“The educational capital generated by universities also enables us to improve our society’s wellbeing. Our mission of edification will only become more important in our increasingly complex and fast-paced society. I find it imperative that the University not only reflects on current social values, but also initiates discussion and sets the direction. However, discussion is not enough – we must also take action. Accordingly, the University of Helsinki wishes to be a pioneer in issues of equality and diversity,” Rector Niemelä stated in his opening address of the 2018–2019 academic year.
He also stressed the importance of the autonomous role of universities.
“The strengthening of the University requires that it is autonomous. We must remain vigilant to ensure that our autonomy is not eroded, so that we can continue to make our own decisions in the future. Only an autonomous university can direct its activities so that its research, education and public engagement become stronger for the benefit of learning and society at large. The principle of democracy is the cornerstone of decision-making at an autonomous university.”
Drawing on research to develop the education system
Rector Niemelä also noted that the welfare of a small country such as Finland depends on having a first-rate education system, from early childhood to higher education.
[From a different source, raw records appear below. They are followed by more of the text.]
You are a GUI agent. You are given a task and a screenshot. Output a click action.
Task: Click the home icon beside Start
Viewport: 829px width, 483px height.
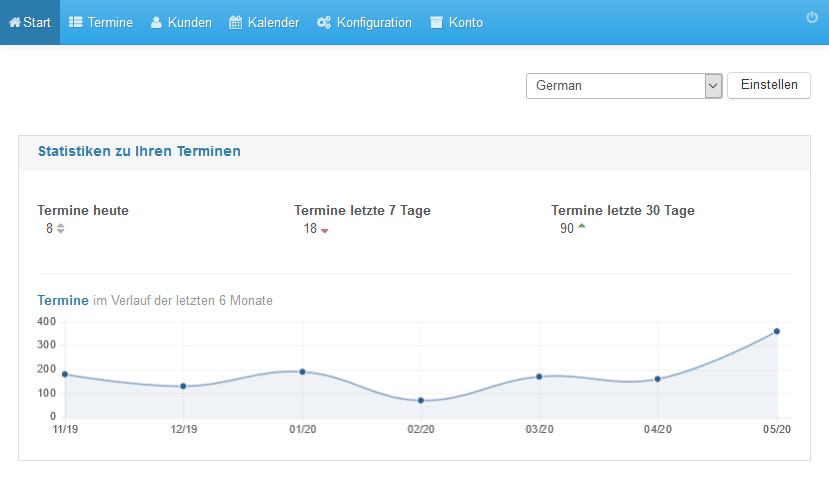(x=15, y=22)
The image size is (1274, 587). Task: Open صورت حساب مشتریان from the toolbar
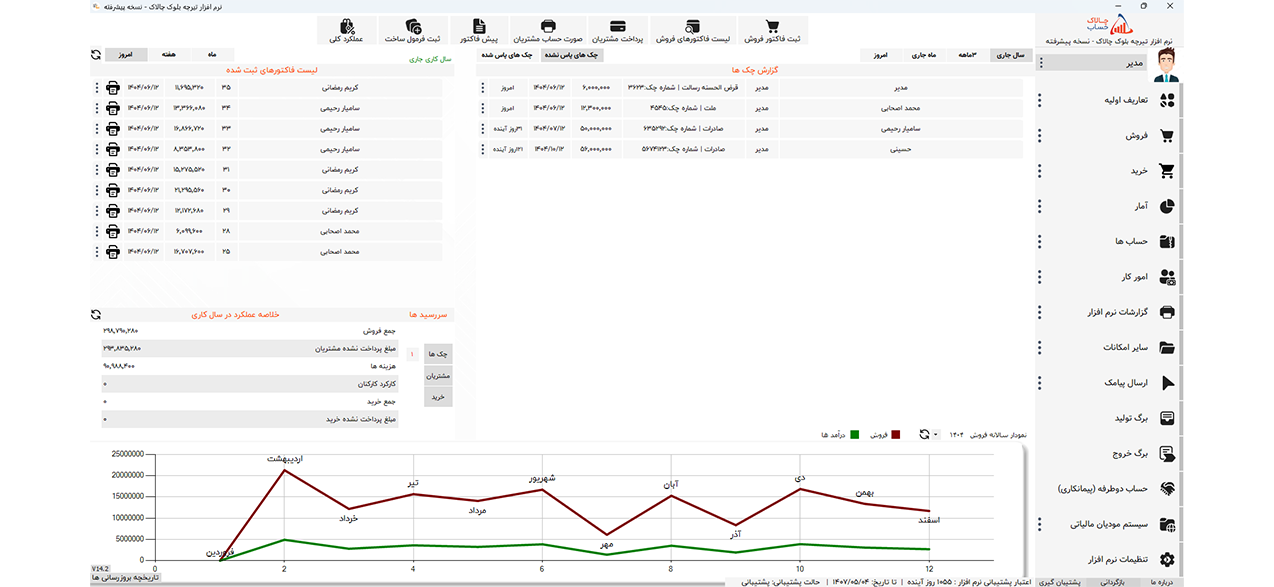pos(547,31)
It is important to ensure that early childhood, comprehensive and upper secondary education together provide an excellent basis for academic studies.
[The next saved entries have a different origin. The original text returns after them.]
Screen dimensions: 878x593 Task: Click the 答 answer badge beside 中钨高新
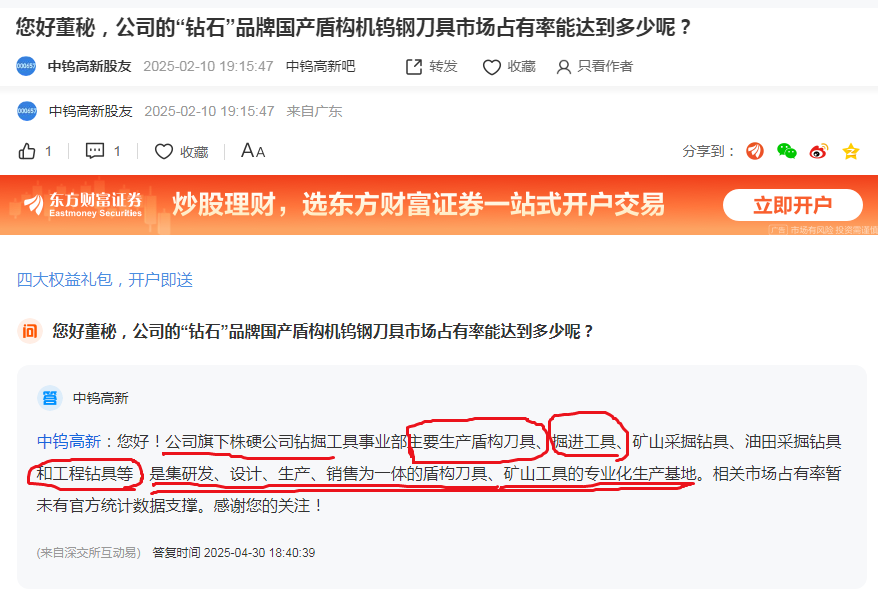coord(50,398)
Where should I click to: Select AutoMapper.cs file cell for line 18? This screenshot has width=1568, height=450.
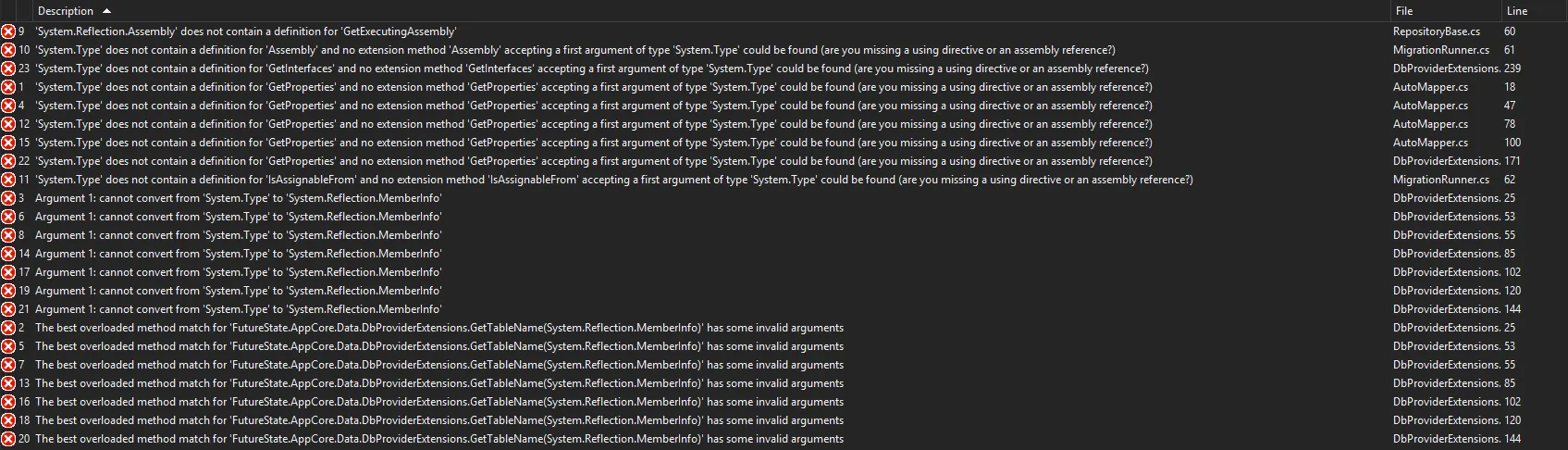[x=1430, y=87]
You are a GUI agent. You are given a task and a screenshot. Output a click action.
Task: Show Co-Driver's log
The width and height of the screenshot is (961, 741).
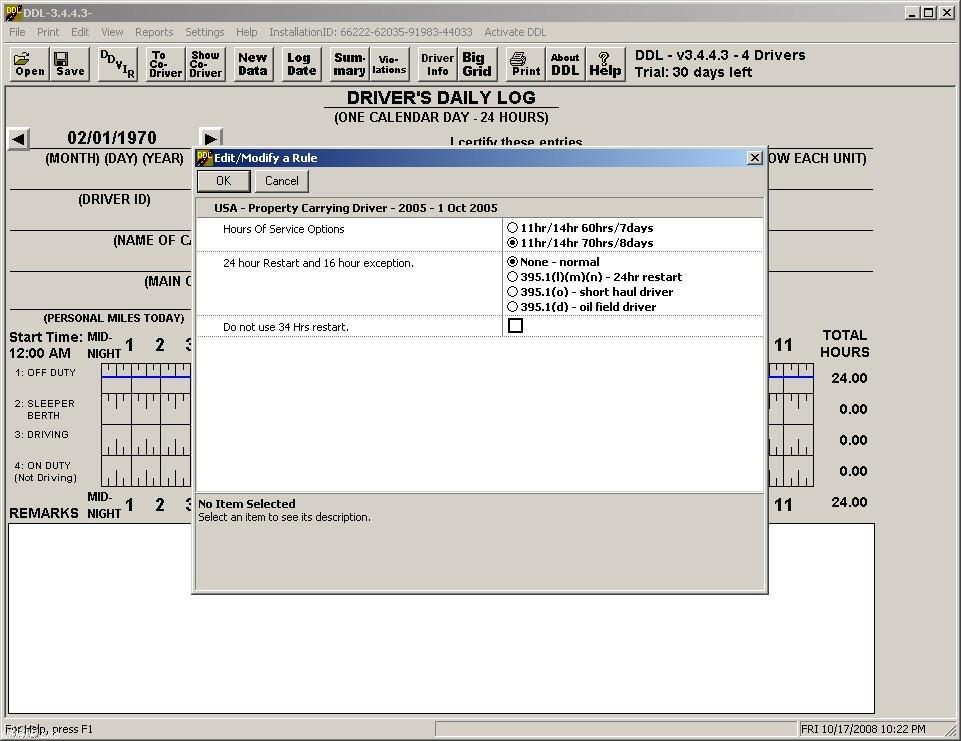pos(205,64)
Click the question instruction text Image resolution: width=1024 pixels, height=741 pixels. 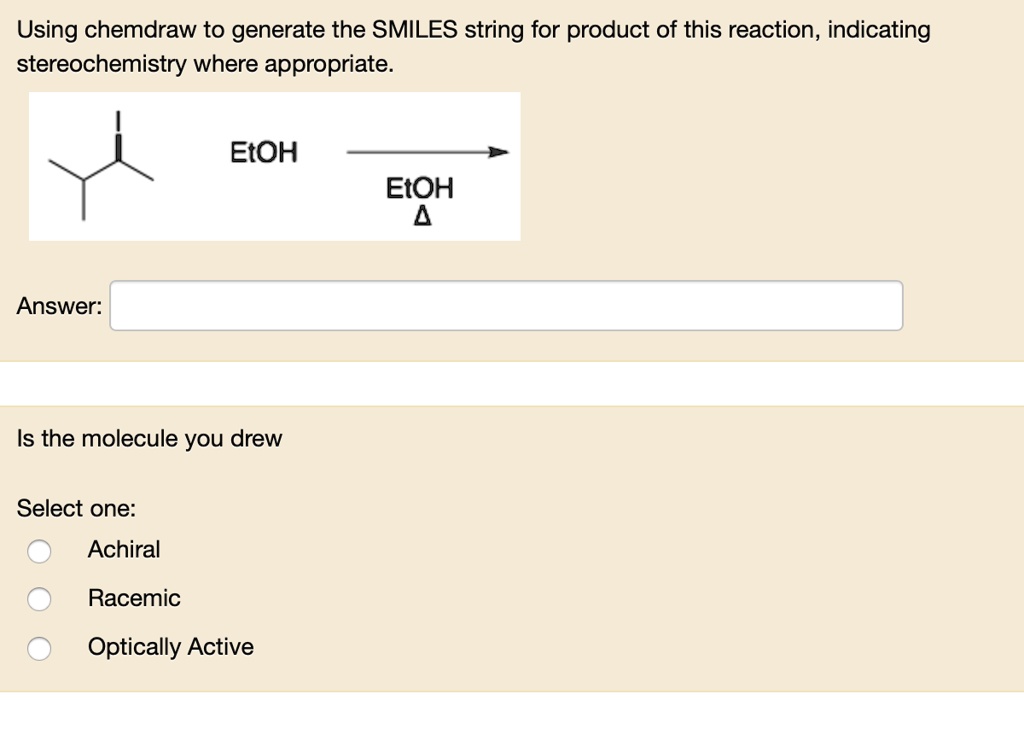pos(470,29)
“I am especially concerned about the number of school drop-outs,” Niemelä said. “Adolescent boys, in particular, are at risk of being excluded from the education system. Up to one in five Finnish men aged 30 have completed no qualifications after comprehensive education. I would like to emphasize that the University of Helsinki continuously produces new research data on the different development stages of young people. Decision-makers should utilize the research in their educational planning.”
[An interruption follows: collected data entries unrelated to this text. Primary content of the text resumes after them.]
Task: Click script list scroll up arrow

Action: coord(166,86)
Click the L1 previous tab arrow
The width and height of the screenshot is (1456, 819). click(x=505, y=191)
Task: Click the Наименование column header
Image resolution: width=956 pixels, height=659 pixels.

“As the rector of the University of Helsinki, I have a request for decision-makers: we need to develop a shared understanding of science, education and learning as areas in which we as a nation invest regardless of economic cycles. We need not only sufficient resources, but also the opportunity to engage in long-term development based on the specific needs of science and research. This is how we can produce the high-quality research and expertise that generate learning and wellbeing,” Niemelä pointed out.